One of the most prominent figures in the history of Richmond County, and Arichat in particular, is Edmund Power Flynn, politician, merchant, and Richmond County’s first coroner.
He was the son of John Flynn (1789 -1839) and Mary Power (1794 -1849), both born in Dungarvin County, Waterford, Ireland. Born on August 19, 1828 in Arichat, he was educated in Cape Breton and became a merchant in Arichat. In 1852, Flynn married Mary Ann Barry (she died in 1862) and then married Ellen Phelan in 1865. The two marriages produced 12 children.
Flynn was elected to the Legislative Assembly of Nova Scotia as a Member of the Legislature for Richmond from 1867 to 1874 as a Liberal-Conservative. During his time in the Nova Scotia Legislature, he was a Minister without Portfolio in the Executive Council from 1867 to 1871. He was made Commissioner of Crown Lands from 1871 to 1874.
The election for the Twenty-Fourth Assembly was held on May 16, 1871. Edmund Power Flynn was re-elected, but resigned his seat to contest the federal election.
In 1874, he was elected to the Canadian House of Commons as a Member of the Liberal Party for Richmond. He was re-elected in 1878 and 1887 but was defeated in the elections of 1882 and 1891. Flynn was widely considered one of the ablest orators in the House of Commons.
He was coroner for Richmond County from 1863 to 1900, as well as Customs Collector at Arichat from 1897 until his death there in 1900 at the age of 71.
The Flynn-Cutler-Robichaud House is valued for its close association with Edmund Power Flynn and for its association with the Cutler family, who for most of the 20th century used the house as a residence, hotel, and telephone exchange.
D’Auvergne Cutler first operated a livery stable and then turned the house into an inn, known as the Commercial House. The livery stable was discontinued in the early 1930s, however, the hotel remained in operation until the late 1950s. From the house, his wife Elizabeth and then their daughter Laura operated the town’s telephone exchange beginning in 1911. The exchange remained in operation until 1971 when a dial system was introduced in Arichat.

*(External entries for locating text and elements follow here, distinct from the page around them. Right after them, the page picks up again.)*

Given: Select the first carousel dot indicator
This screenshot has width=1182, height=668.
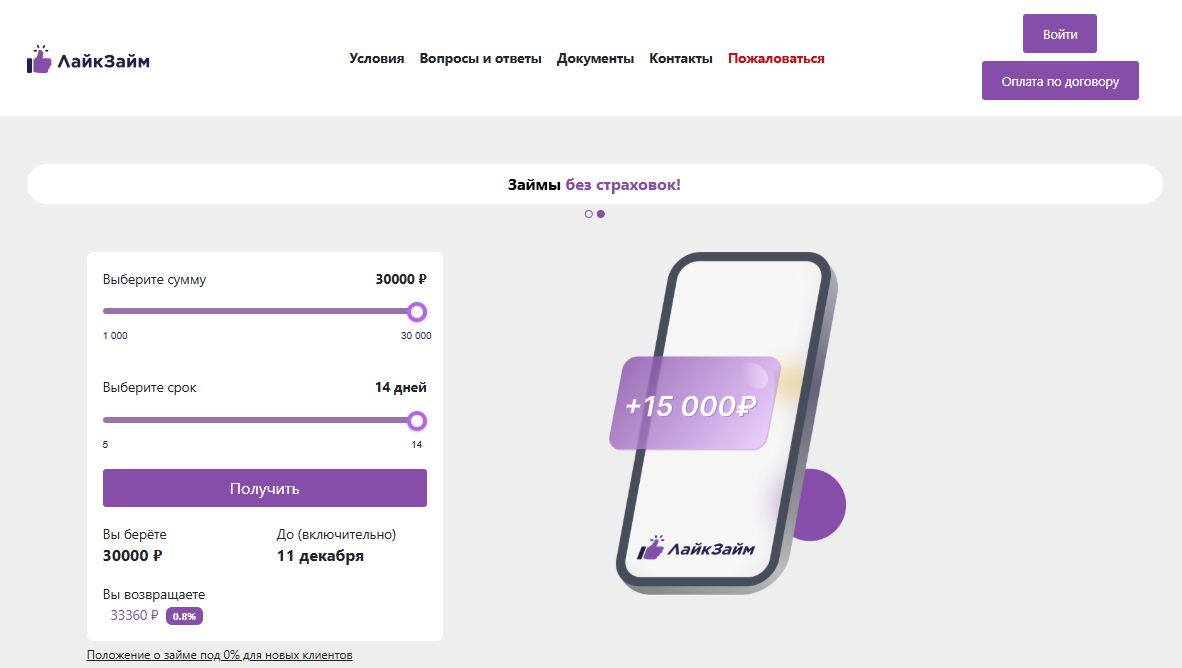Looking at the screenshot, I should pyautogui.click(x=589, y=214).
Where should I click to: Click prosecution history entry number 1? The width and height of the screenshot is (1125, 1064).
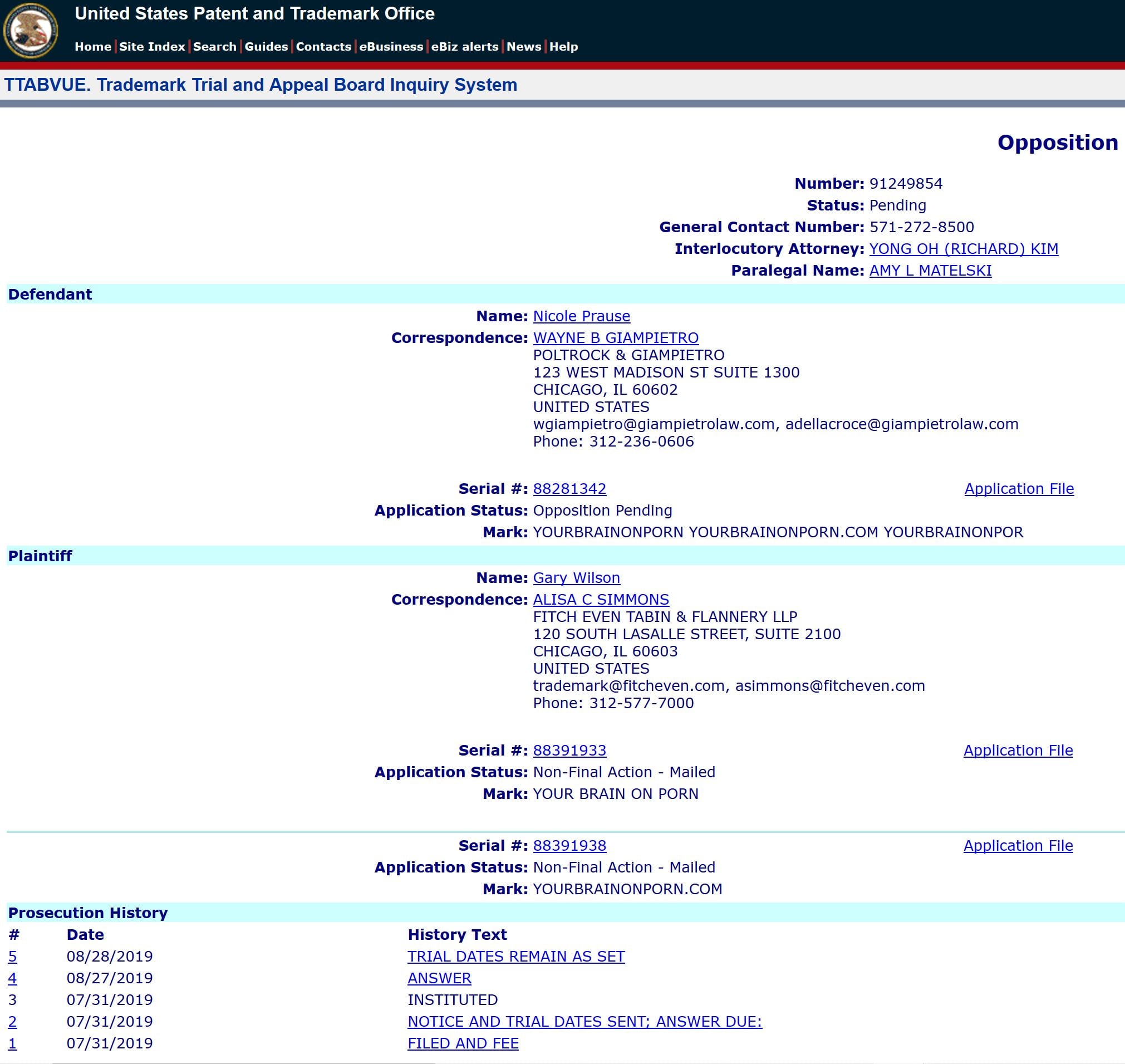(12, 1043)
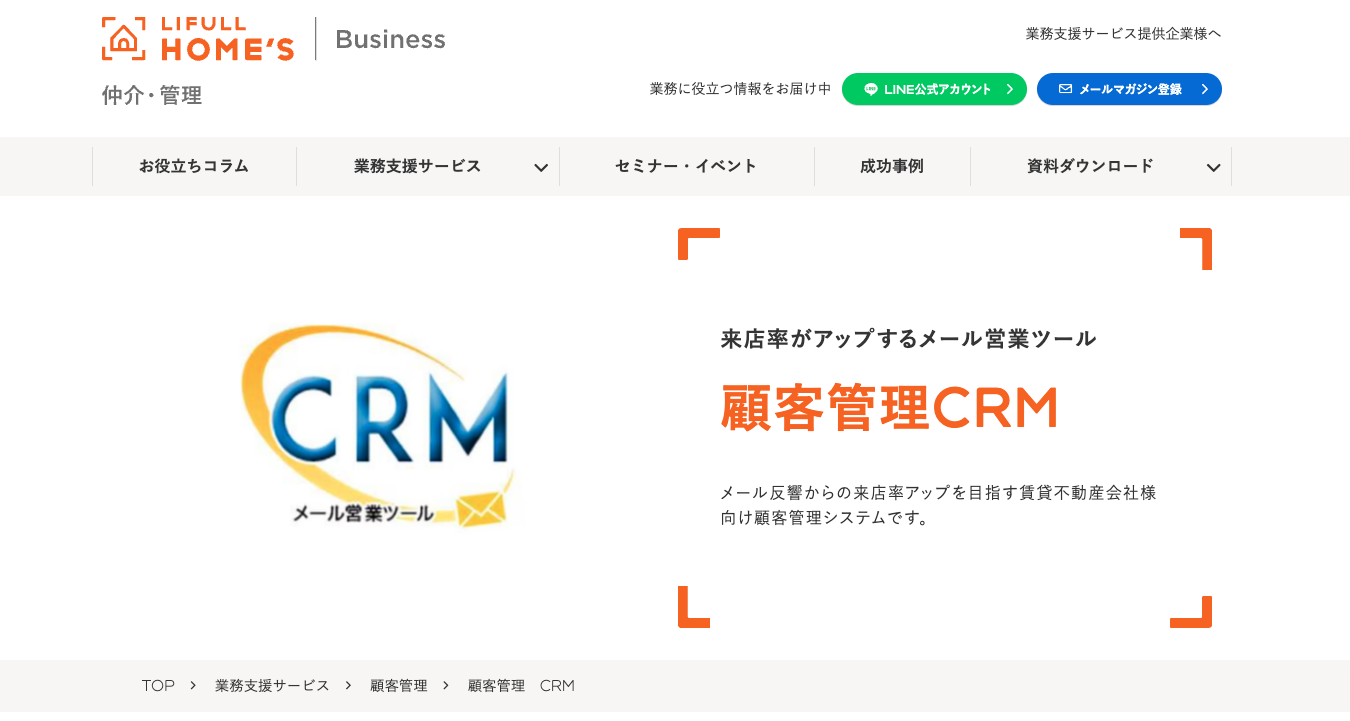The width and height of the screenshot is (1350, 721).
Task: Expand the 業務支援サービス dropdown chevron
Action: click(540, 167)
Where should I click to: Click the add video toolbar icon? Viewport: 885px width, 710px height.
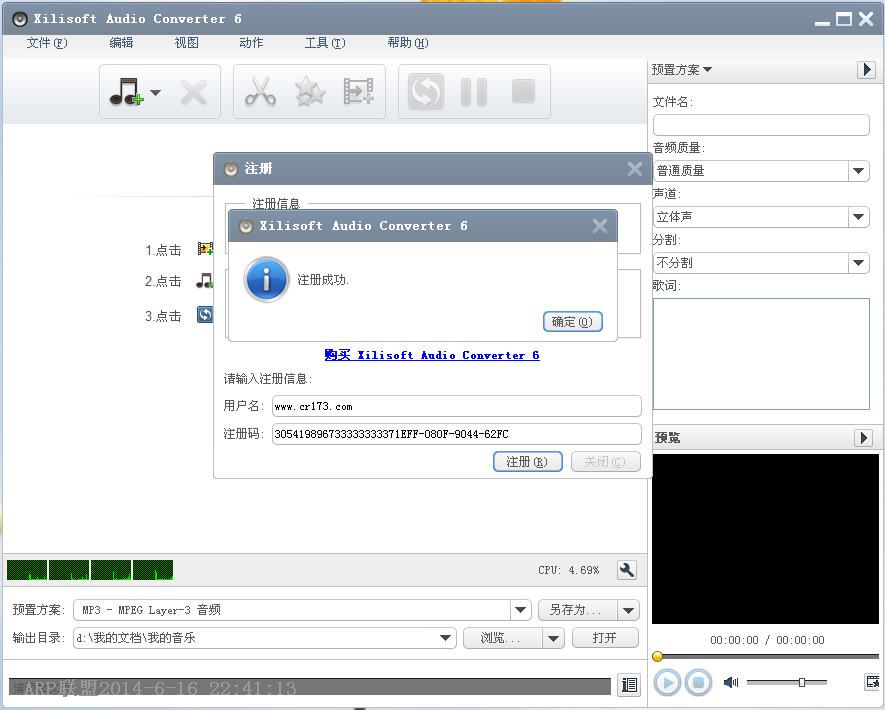tap(358, 91)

The Flynn house was built on what was then Arichat’s main street in 1860 and is one of the very few pre-1914 buildings of architectural merit left in Arichat.
The house was then occupied by Dr. l’Esperance of Quebec, followed by J.A. Gillies, K.C., Barrister and Solicitor and federal representative for Richmond back in 1911. It was he who brought the first automobile to Isle Madame in that same year, and it was he who sold the property to Mr. Phillip J. Fixott, a Jerseyman in the employ of the Robin, Jones, and Whitman firm in the 1920s.
He, in turn, sold the property to D’Auvergne (1865-1932) and Elizabeth (Crichton) Cutler (1869-1958 and married in 1848). There were three children: Hilda (1902-1993), Ralph (1899-1972), and Laura (1903-1972).
The home was bought by Ed and Betty Robichaud in 1973 and declared a heritage property in 1989.